Bachad

Bachad Brit Halutzim Datiim (Religious Pioneers Federation) was a British-based Jewish youth organisation founded in 1928. It was one of the organisations that worked with the Central British Fund to care for the Boys in the UK and on Kibbutz Lavi in Israel.

The Boys were teenage and child-Holocaust survivors, who were brought to the UK after the war for rest and rehabilitation.

Bachad was part of a wider movement of religious Zionist youth groups in Europe focusing on preparing young Orthodox Jews for life on kibbutzim (agricultural communities) in Mandatory Palestine.

One of its leaders, Arieh Handler (1915-2011), played a major role in the Kindertransport. In the 1930s, Handler came to Britain and was one of the founders of the British Branch of the religious Zionist movement, Bnei Akiva, in 1942. He was also the President of the religious Zionist organisation Mizrachi.

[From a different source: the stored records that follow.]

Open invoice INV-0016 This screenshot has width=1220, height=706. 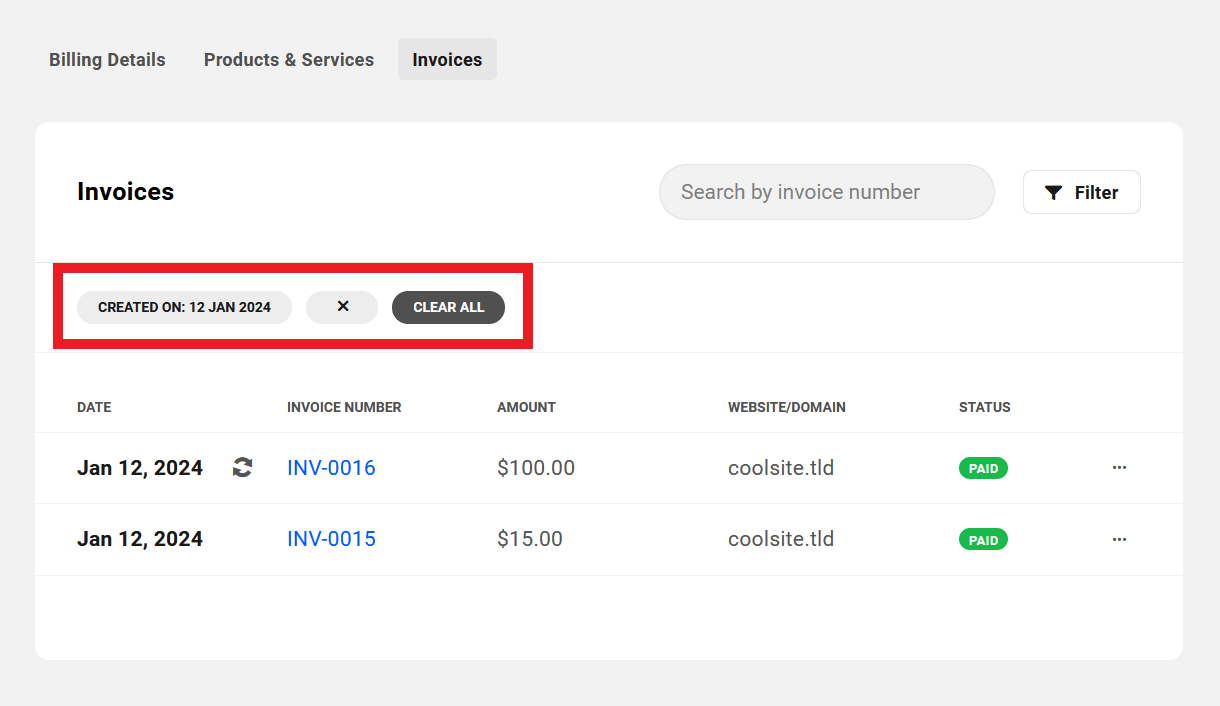[331, 467]
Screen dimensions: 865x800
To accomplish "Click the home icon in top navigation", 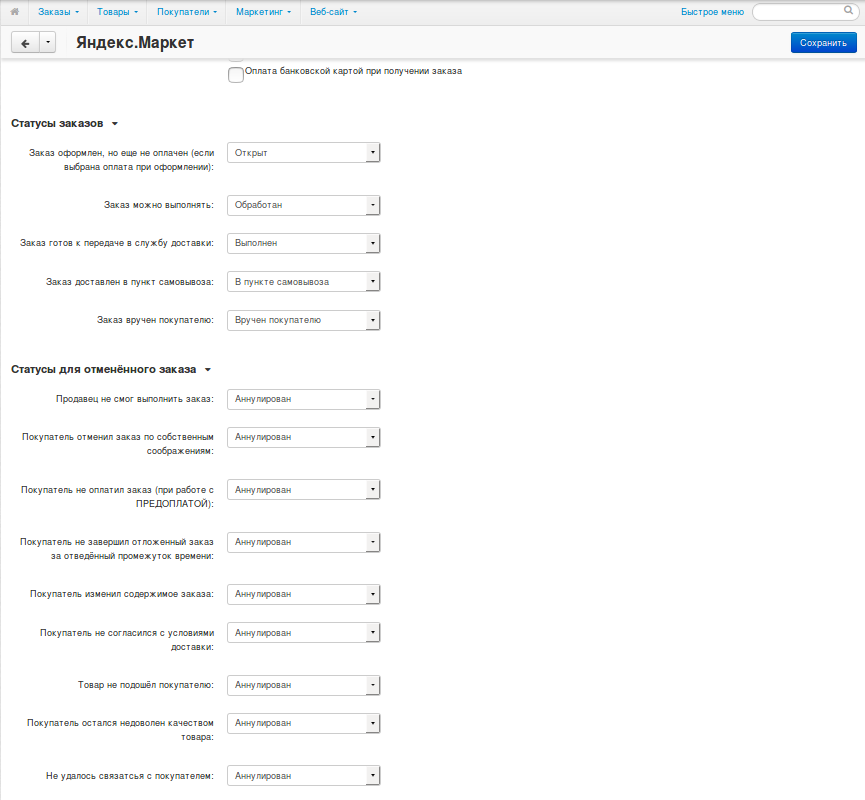I will (14, 12).
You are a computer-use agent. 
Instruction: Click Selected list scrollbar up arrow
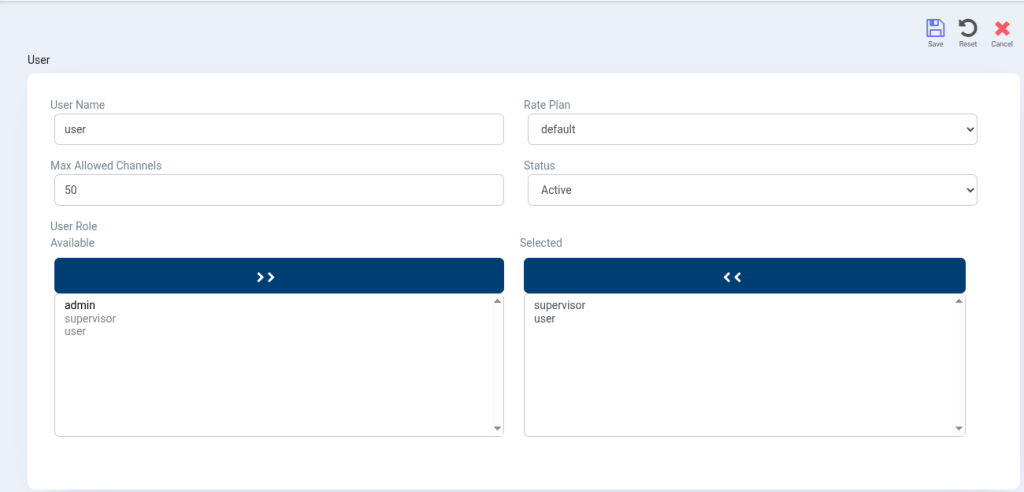[960, 301]
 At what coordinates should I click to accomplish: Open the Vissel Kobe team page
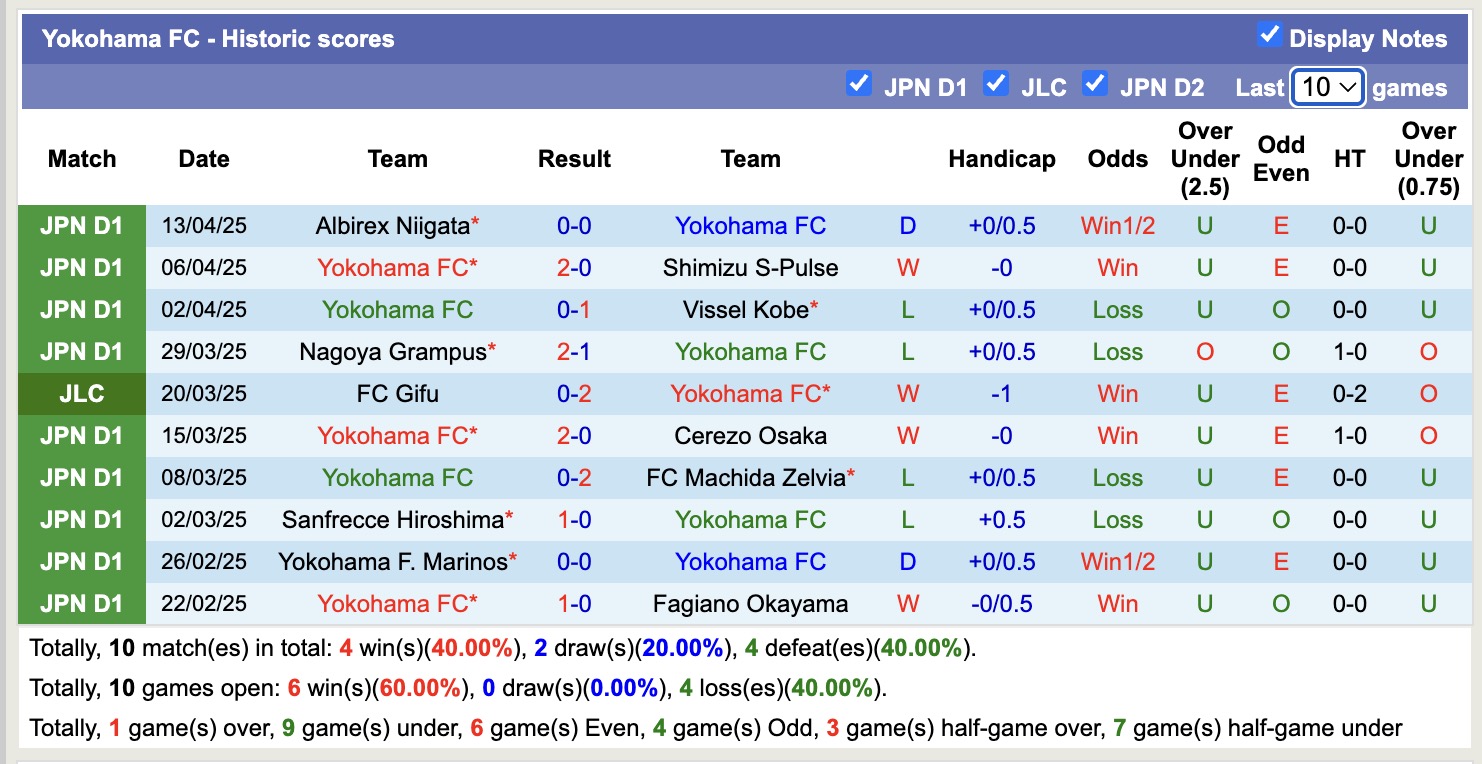[x=750, y=310]
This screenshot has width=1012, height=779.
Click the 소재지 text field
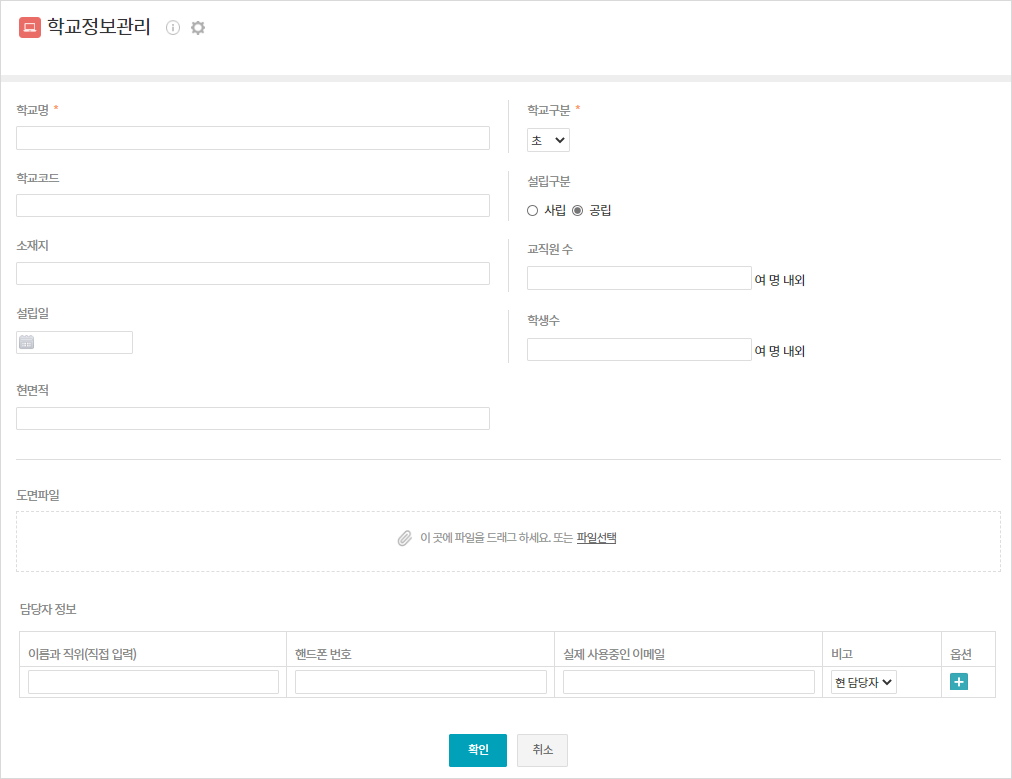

After the war, Bachad took care of young survivors from the concentration camps in the Displaced Persons’ camps in Germany as well as in the UK. The organisation helped care for the Boys in numerous hostels, including Liverpool and Singleton Road in Manchester. Bachad organised hachscharot, vocational and agricultural training undertaken in view of emigrating to Palestine. The largest hachscharah centre was at Gwrych Castle in Wales.

During and after the war, Bachad worked closely with the Jewish Refugees Committee and other organisations to care for survivors of the Holocaust, including some of the Boys. Many Bachad members later made aliyah to Israel, where they joined or established religious kibbutzim.